Dieguito was the only one in his circle of friends who thought differently. He said that he wouldn’t leave the country or his family, that the most beautiful women in the world were here in Cuba and that he would make his living dancing, singing and modeling and would help his family in this way, and that “the future is always bright”.
He immersed himself in dance. He even got into a Casino (Salsa) Dance biannual event in Havana, competing as couples. However, something happened at this event that shattered him and changed the course of his life: the jury eliminated him, unfairly, in the first round. The entire audience, even those who were supporting competitors from other provinces, but especially the young women present, shouted out obscenities at the members of the jury and told Dieguito not to take his number off and to continue dancing. He left the competition and walked out of the famous Salon Rosado de la Tropical locale in tears.
Returning to Santiago, this disillusioned young man began to hear people’s comments everywhere: “It was unfair. They eliminated the best dancer. Once again we are the victims of regional bullying by the people in Havana.”
When he met his friends, they got busy talking and Dieguito was just the passive receiver:
- Cuba is the country where the most differences between the capital and other cities exist. They look down on us. Like they say themselves, we are Palestinians, and they can’t accept a Palestinian winning.

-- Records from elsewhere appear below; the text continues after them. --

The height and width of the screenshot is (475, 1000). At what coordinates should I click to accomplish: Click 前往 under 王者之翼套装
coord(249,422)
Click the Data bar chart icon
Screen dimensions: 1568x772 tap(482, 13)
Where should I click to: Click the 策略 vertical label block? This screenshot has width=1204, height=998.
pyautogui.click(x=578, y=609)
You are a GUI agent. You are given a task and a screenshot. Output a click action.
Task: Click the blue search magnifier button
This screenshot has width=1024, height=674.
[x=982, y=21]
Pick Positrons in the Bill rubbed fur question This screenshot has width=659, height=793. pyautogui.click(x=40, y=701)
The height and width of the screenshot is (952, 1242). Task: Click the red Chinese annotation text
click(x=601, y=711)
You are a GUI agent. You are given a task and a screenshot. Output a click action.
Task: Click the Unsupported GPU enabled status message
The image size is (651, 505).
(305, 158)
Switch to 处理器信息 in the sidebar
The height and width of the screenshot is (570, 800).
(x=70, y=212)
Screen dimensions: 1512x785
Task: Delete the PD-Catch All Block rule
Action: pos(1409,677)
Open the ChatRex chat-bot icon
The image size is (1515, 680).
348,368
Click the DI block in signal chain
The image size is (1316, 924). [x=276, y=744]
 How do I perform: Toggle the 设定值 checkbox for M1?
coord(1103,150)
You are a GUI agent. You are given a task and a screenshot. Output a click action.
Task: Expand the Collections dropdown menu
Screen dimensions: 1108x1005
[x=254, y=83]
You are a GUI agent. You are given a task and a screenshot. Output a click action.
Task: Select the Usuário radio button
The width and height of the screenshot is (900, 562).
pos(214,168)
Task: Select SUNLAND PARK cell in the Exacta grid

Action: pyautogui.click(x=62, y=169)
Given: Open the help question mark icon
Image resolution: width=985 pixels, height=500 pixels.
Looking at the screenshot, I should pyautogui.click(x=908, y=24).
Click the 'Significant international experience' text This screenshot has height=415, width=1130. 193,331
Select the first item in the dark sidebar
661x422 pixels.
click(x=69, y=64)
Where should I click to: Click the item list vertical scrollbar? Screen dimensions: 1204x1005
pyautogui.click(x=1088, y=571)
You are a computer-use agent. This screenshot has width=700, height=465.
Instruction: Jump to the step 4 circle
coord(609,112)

- The saddest thing is that the president of the jury is from Santiago, he’s one of our own, but he already sold himself out and doesn’t represent us anymore.
- But honestly, does anyone really represent us? If a policeman feels like saying that you offended him and he accuses you of contempt, can you complain to anyone?
- That happened to my cousin, who was coming home from the Tropicana Night Club and a policeman ordered him to stop. He went on a couple of meters more until he could safely stop somewhere, according to traffic laws, and the cop gave him a fine for not stopping where he was told to, for disobedience. When my cousin responded that he hadn’t stopped before because…, he was given a second fine for contempt and that’s when someone in the car told my cousin to leave, that the policeman was only provoking him to lose his temper, so he could take him down to the station and give him a good beating. My cousin said he was going to file a complaint, but to who? He paid his fine in the end.
Epilogue: Many years have passed since that story. Dieguito married a Mexican woman in Cuba who he had met online and he is currently living in Mexico City.
Yes, as Carlyle says.
It is almost impossible for Cubans when they are young, to have ambitions which can be achieved. The mind-numbing creed of communism is opposed to individual ambition, seeking only to develop a proletariat subject to the whims and dictation of the Communist Party of Cuba.
Hence younger Cubans have risked their very lives – and many lost theirs – in endeavors to reach freedom in capitalist countries. Dieguito is only one of hundreds of thousands.